::: STORED DATA
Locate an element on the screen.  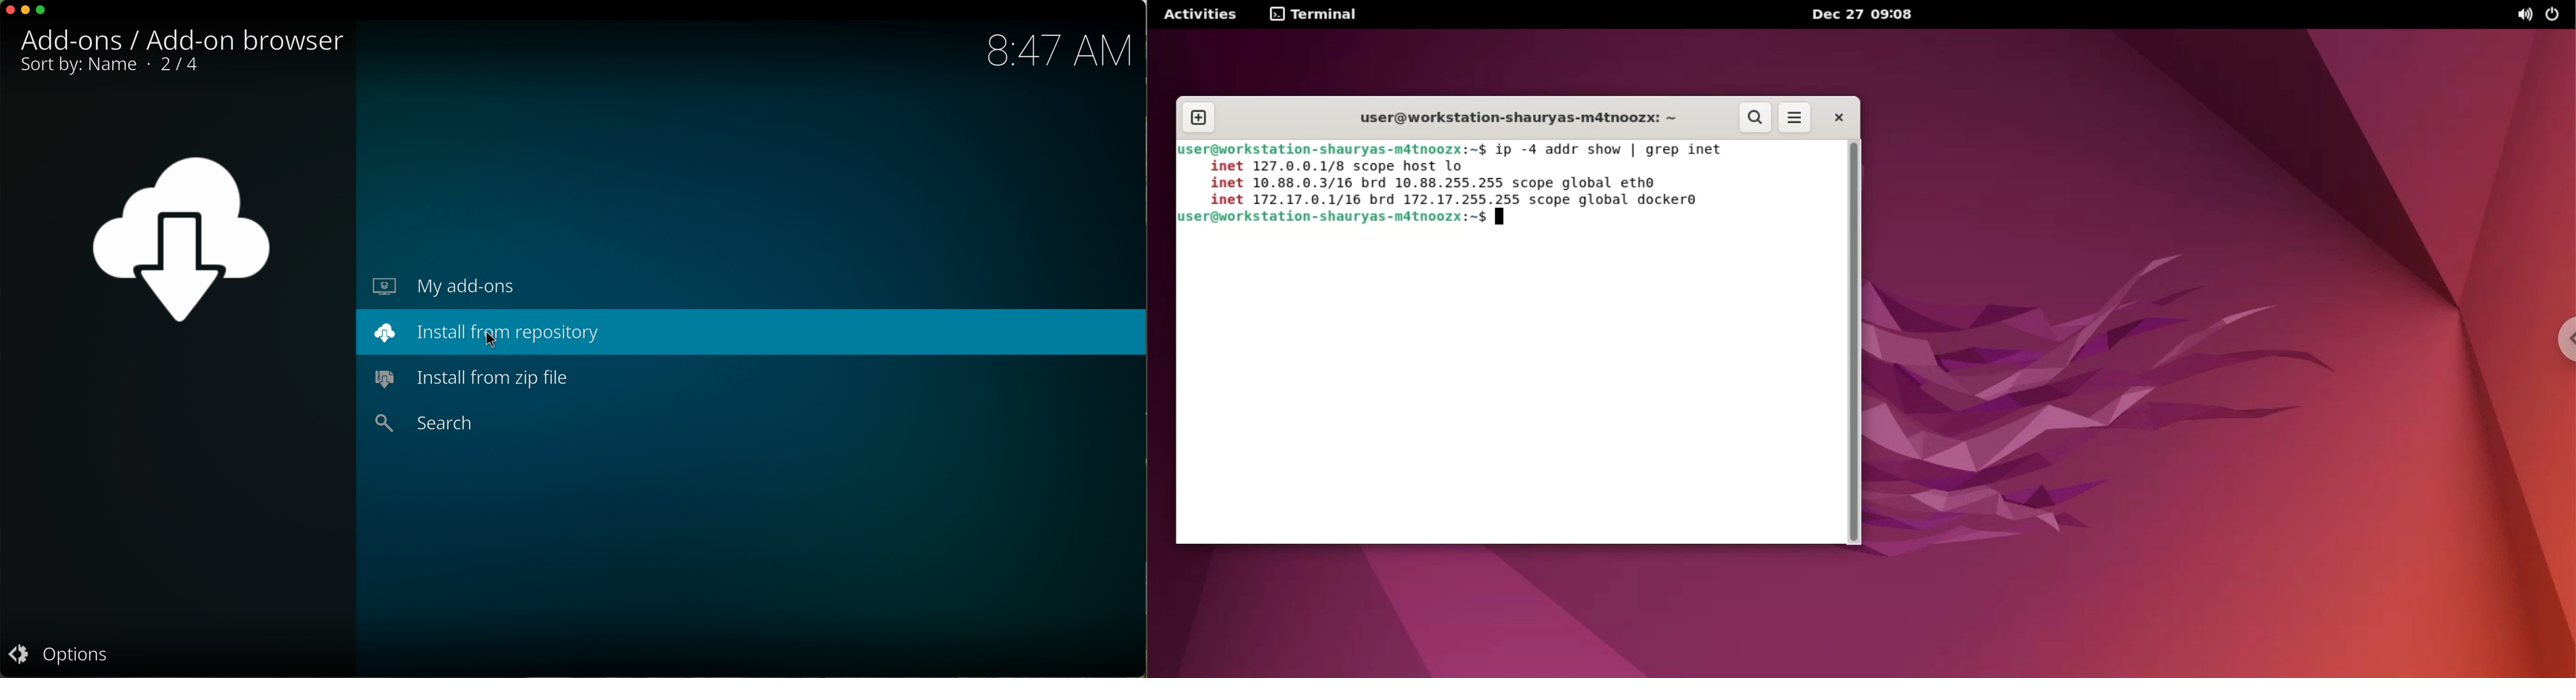
close program is located at coordinates (9, 11).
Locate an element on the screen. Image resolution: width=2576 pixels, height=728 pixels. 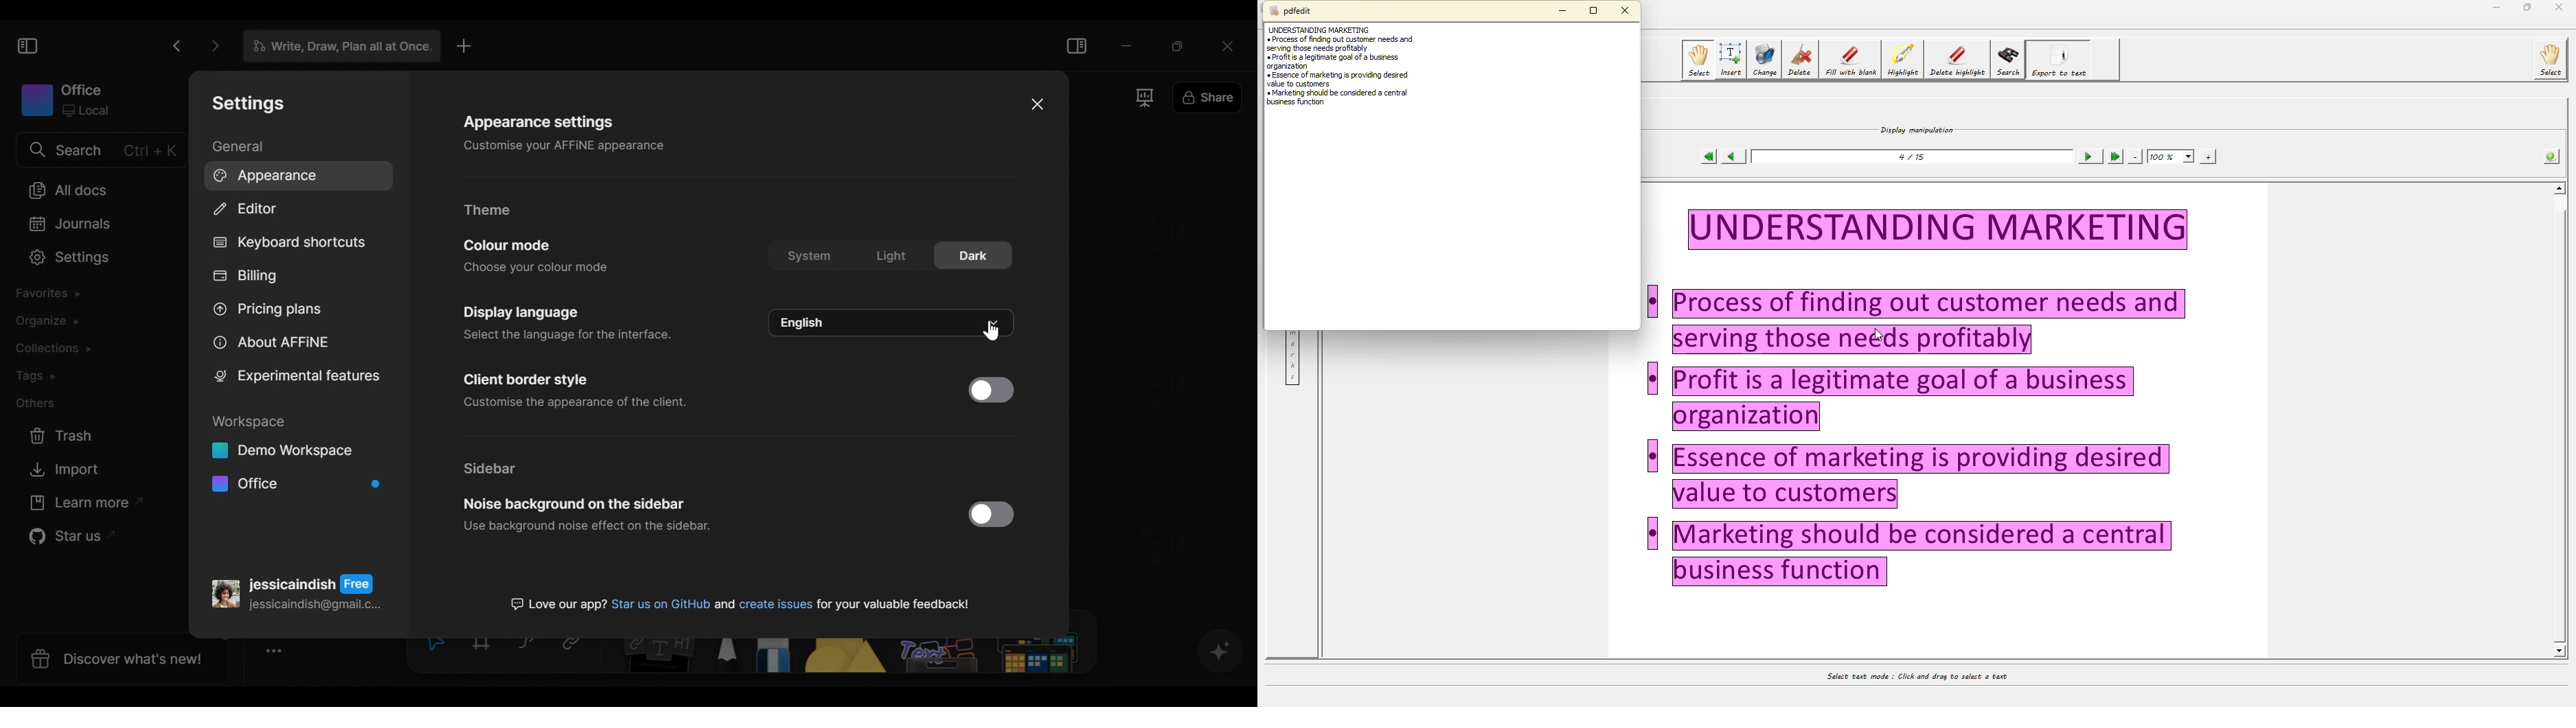
Import is located at coordinates (66, 470).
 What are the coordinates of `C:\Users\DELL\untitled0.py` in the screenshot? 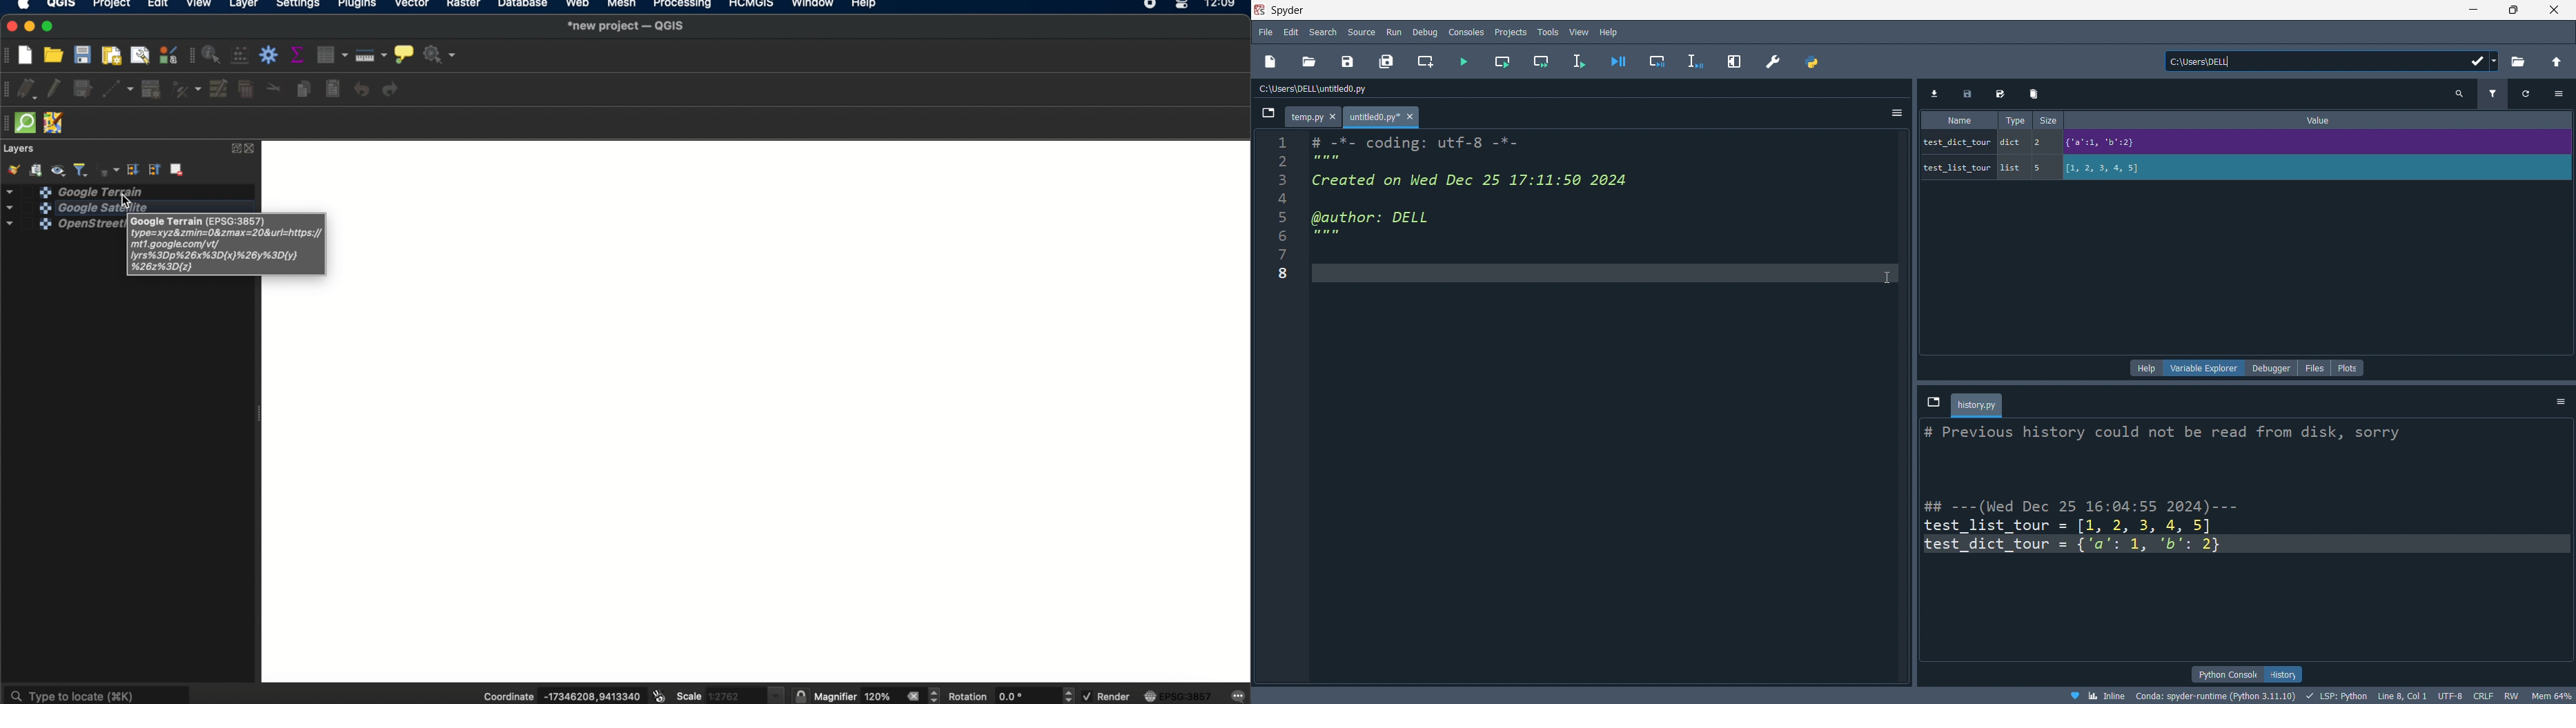 It's located at (1330, 90).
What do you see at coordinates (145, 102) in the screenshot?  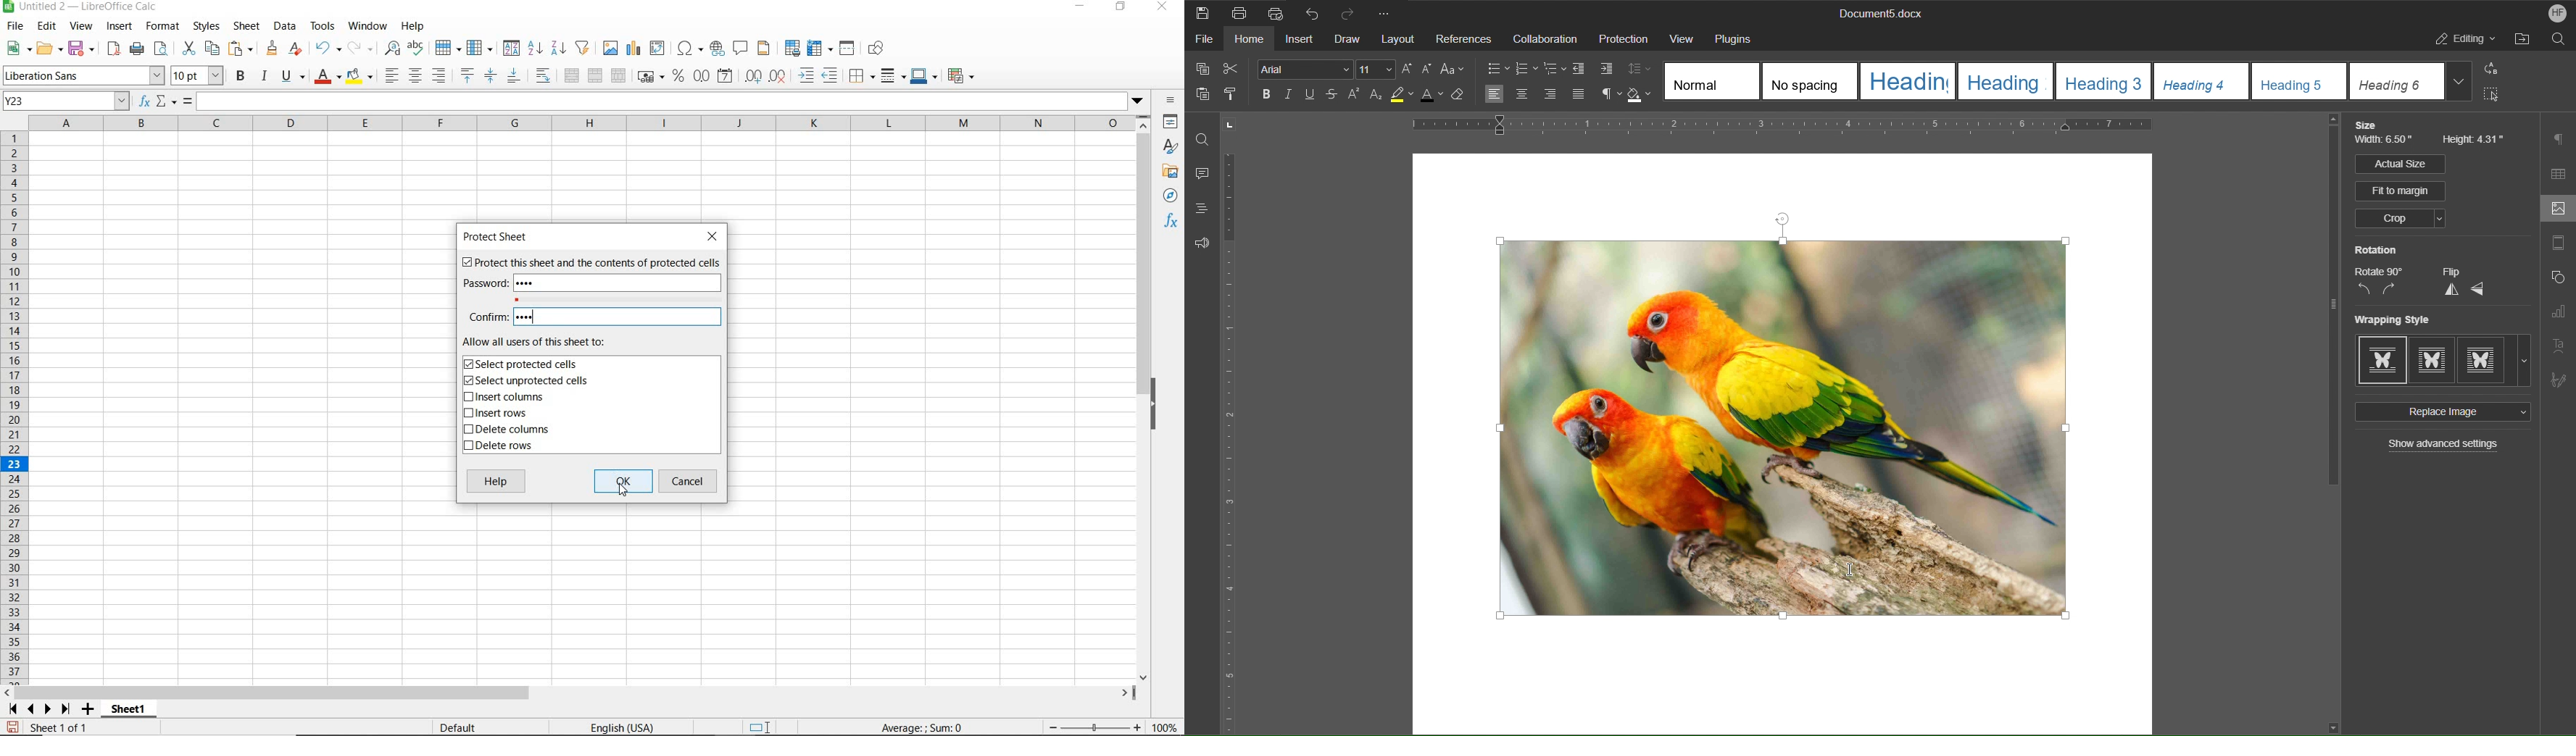 I see `FUNCTION WIZARD` at bounding box center [145, 102].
::::::
- [REQUEST]: Format the entries as a numbered list, beginning at the start of the entries and continuing through the line containing "Import is located at coordinates (66, 470).", with blank lines omitted. Leave the pictures out of your answer.

- [ANSWER BELOW]:
1. Locate an element on the screen.  
2. close program is located at coordinates (9, 11).
3. Locate an element on the screen. Image resolution: width=2576 pixels, height=728 pixels. 
4. Import is located at coordinates (66, 470).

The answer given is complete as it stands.